Lesetext:
>>

Das stimmt, Deutschland kann zum Hub für das klimaneutrale Fliegen werden, aber die Luftfahrt ist international. Daher haben wir uns als erste Branche überhaupt weltweit zu klimaneutralem Wachstum verpflichtet. Wir stehen hinter dem UN-Klimaabkommen von Paris und den UN-Klimaschutzlösungen für die Luftfahrt. Deshalb hat sich die globale Luftfahrt «klimaneutrales Fliegen» zum Ziel gesetzt, wofür es einen klaren «Flugplan» gibt.

« Wir stehen hinter dem UN-Klimaabkommen von Paris. »

Die finanzielle Kompensation von Emissionen bleibt ein Instrument – ist das ein Feigenblatt nach dem Prinzip des Ablasshandels?

Nein, die «Offsetting» genannte Kompensation ist ein wichtigstes Instrument, um schon heute den CO2-Fussabdruck zu verkleinern. Zahlreiche Technologien des klimaneutralen Fliegens müssen erst noch in Serienreife verfügbar und skalierbar, also wachstumsfähig sein. Bis dahin hilft das Offsetting von Emissionen, CO2-Emissionen finanziell auszugleichen. Langfristig wird das nicht mehr nötig sein.

Wo liegen die grössten Stolpersteine auf dem skizzierten Weg zu den Zielen?

<<

Ausgewählte Zeilen:
>>

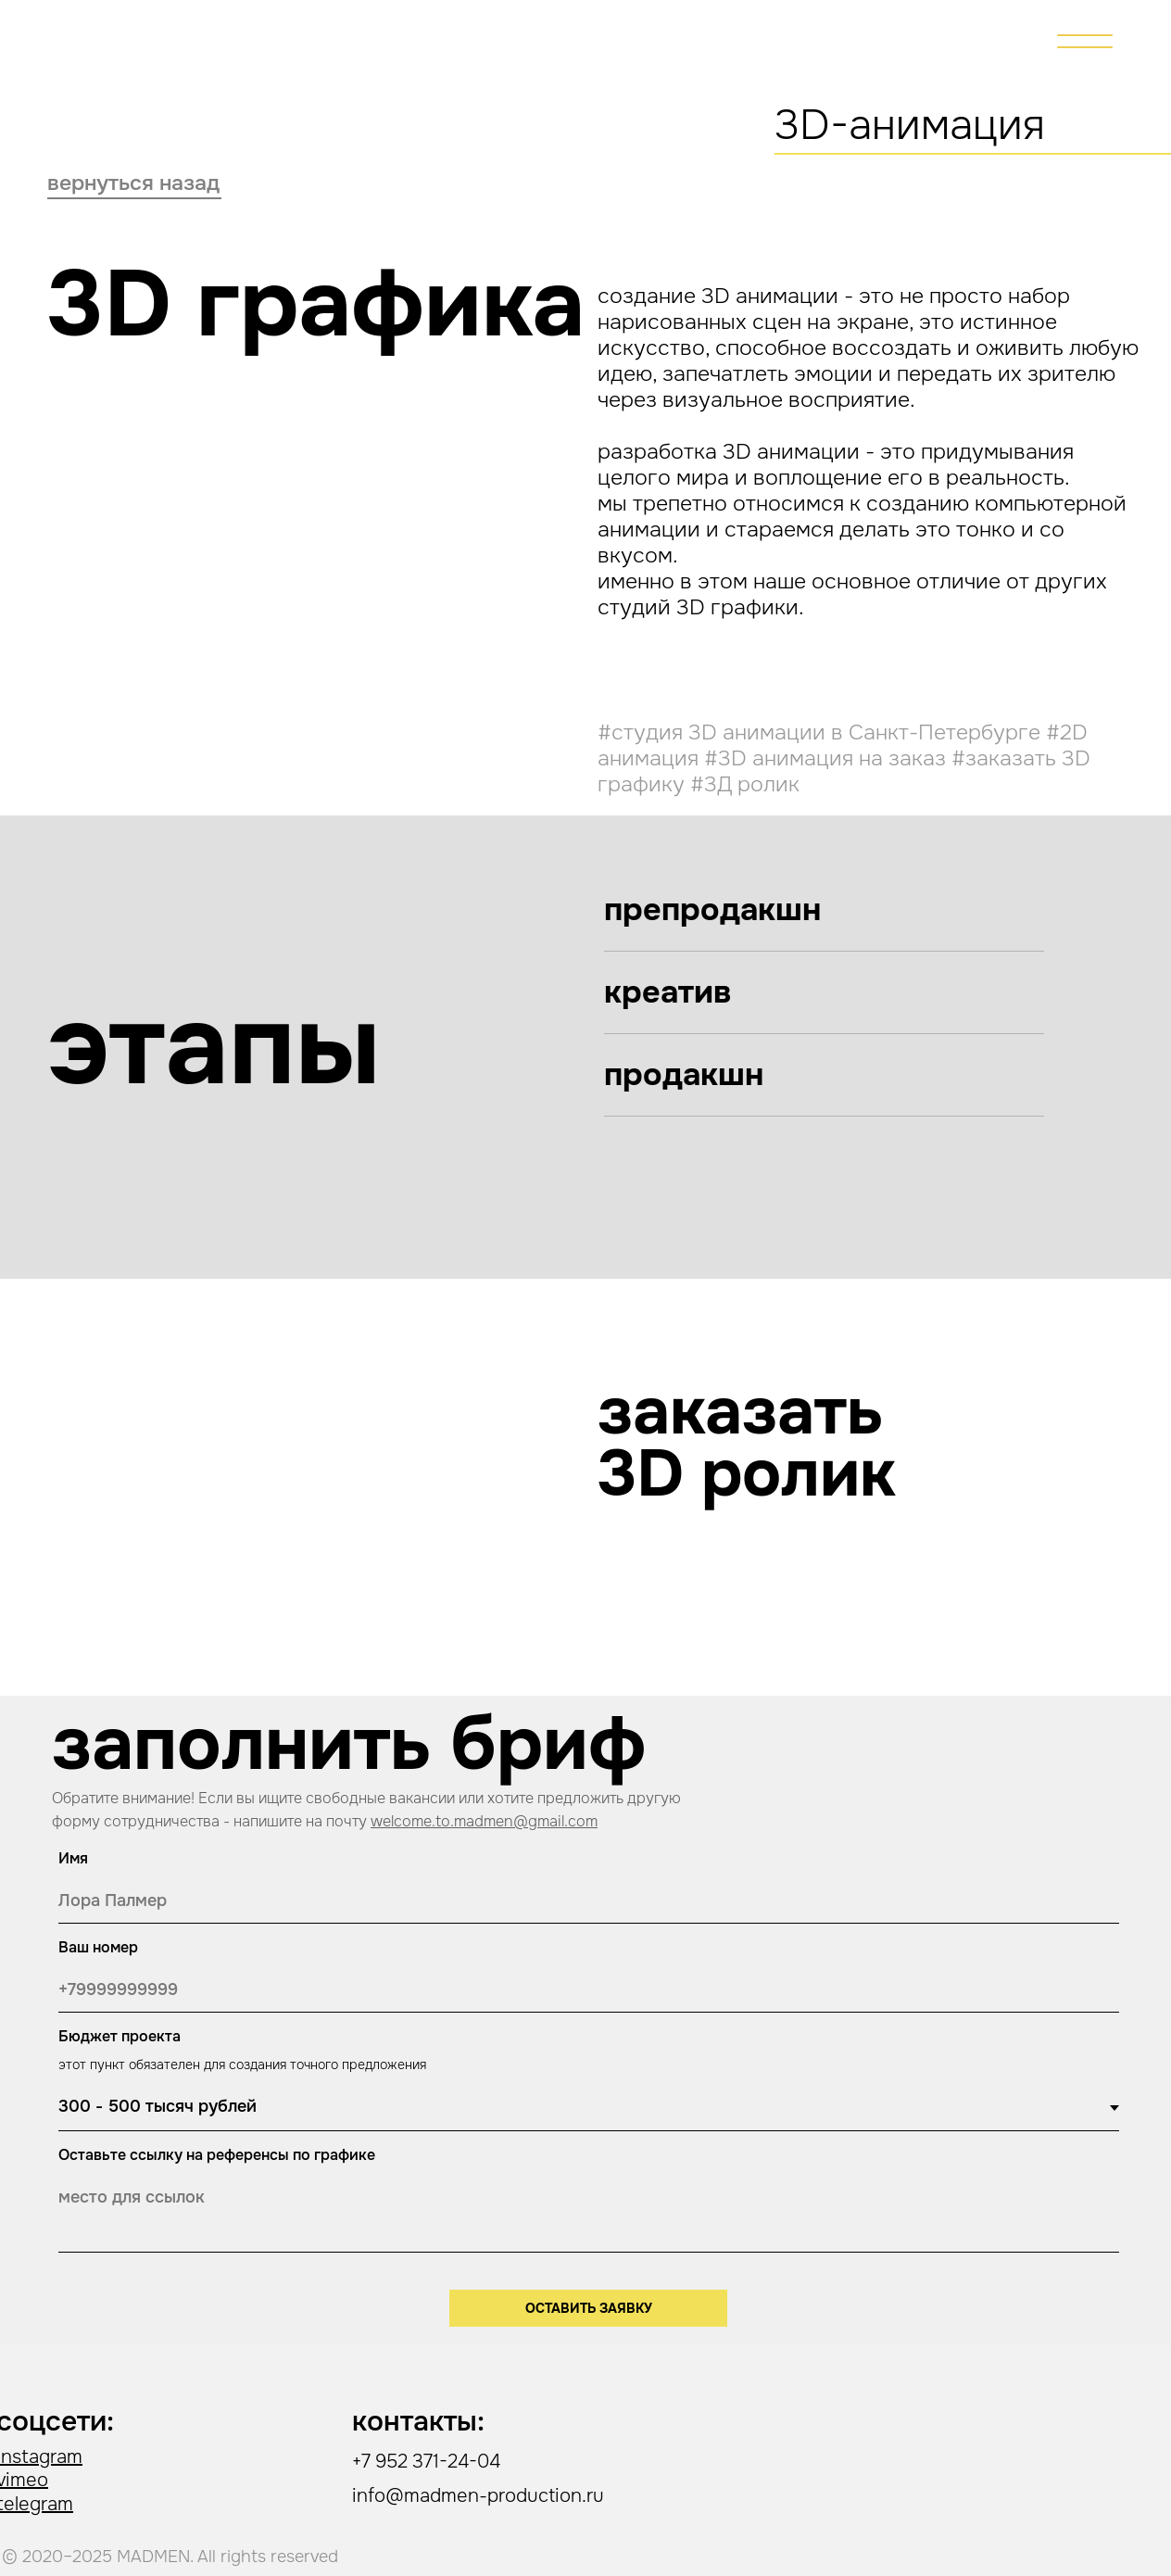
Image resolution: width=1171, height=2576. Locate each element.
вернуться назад (133, 183)
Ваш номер (98, 1947)
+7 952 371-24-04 (426, 2461)
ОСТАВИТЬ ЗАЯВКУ (588, 2308)
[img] (1085, 41)
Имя (73, 1858)
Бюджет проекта (119, 2036)
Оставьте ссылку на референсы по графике (216, 2155)
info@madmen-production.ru (478, 2495)
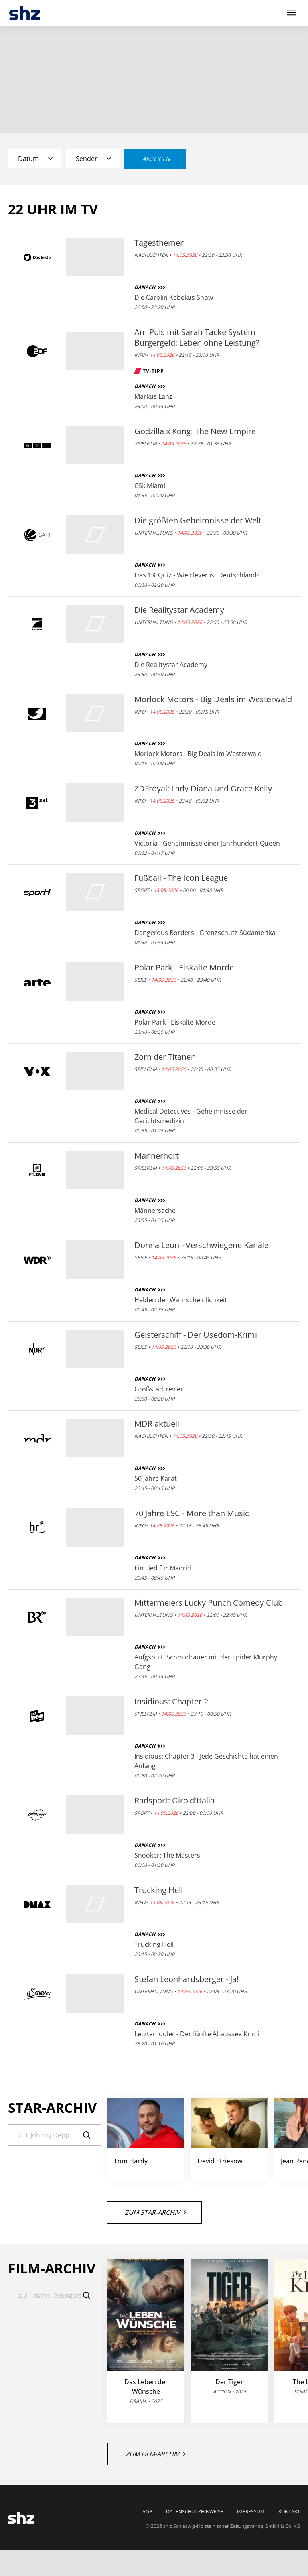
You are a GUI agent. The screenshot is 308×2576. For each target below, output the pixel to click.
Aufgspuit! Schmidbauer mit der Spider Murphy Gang (205, 1662)
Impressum (251, 2512)
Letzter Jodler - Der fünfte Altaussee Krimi (196, 2033)
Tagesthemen (159, 243)
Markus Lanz (153, 396)
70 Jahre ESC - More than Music (191, 1513)
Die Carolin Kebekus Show (173, 297)
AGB (147, 2512)
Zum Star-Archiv (155, 2212)
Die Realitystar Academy (179, 610)
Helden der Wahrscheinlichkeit (180, 1299)
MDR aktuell (156, 1424)
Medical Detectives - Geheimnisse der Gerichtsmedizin (190, 1116)
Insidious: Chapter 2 (171, 1701)
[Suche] (54, 2135)
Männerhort (156, 1156)
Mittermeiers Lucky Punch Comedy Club (208, 1603)
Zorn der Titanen (165, 1057)
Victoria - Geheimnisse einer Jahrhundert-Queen (207, 843)
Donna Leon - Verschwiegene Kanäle (201, 1245)
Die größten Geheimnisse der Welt (197, 520)
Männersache (155, 1210)
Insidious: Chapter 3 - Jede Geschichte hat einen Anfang (206, 1761)
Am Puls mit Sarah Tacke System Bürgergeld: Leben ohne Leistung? (196, 337)
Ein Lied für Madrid (162, 1567)
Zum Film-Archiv (155, 2454)
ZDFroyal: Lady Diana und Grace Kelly (203, 788)
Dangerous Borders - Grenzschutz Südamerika (205, 932)
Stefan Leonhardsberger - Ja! (186, 1979)
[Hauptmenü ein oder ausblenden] (291, 13)
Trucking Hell (158, 1890)
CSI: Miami (149, 485)
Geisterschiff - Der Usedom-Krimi (195, 1335)
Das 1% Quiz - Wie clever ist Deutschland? (196, 575)
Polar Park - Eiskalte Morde (184, 967)
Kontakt (289, 2512)
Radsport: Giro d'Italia (174, 1800)
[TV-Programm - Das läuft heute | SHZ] (24, 13)
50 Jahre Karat (155, 1478)
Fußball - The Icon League (181, 878)
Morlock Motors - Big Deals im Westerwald (213, 699)
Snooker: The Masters (167, 1855)
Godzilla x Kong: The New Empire (195, 431)
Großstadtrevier (158, 1389)
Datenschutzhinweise (194, 2512)
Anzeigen (156, 159)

<<

Ziele:
A) Erklären Sie in ein bis drei Sätzen, warum die Luftfahrt laut Lesetext heute noch auf die Kompensation von Emissionen setzt.
B) Nennen Sie das Ziel, zu dem sich die Luftfahrt laut Lesetext als erste Branche weltweit verpflichtet hat.

Antworten nach Aufgaben:
A) Zahlreiche Technologien des klimaneutralen Fliegens müssen erst noch in Serienreife verfügbar und skalierbar werden. Bis dahin hilft das Offsetting, CO2-Emissionen finanziell auszugleichen und so schon heute den CO2-Fussabdruck zu verkleinern. Langfristig wird es nicht mehr nötig sein.

B) Die Luftfahrt hat sich zu klimaneutralem Wachstum verpflichtet.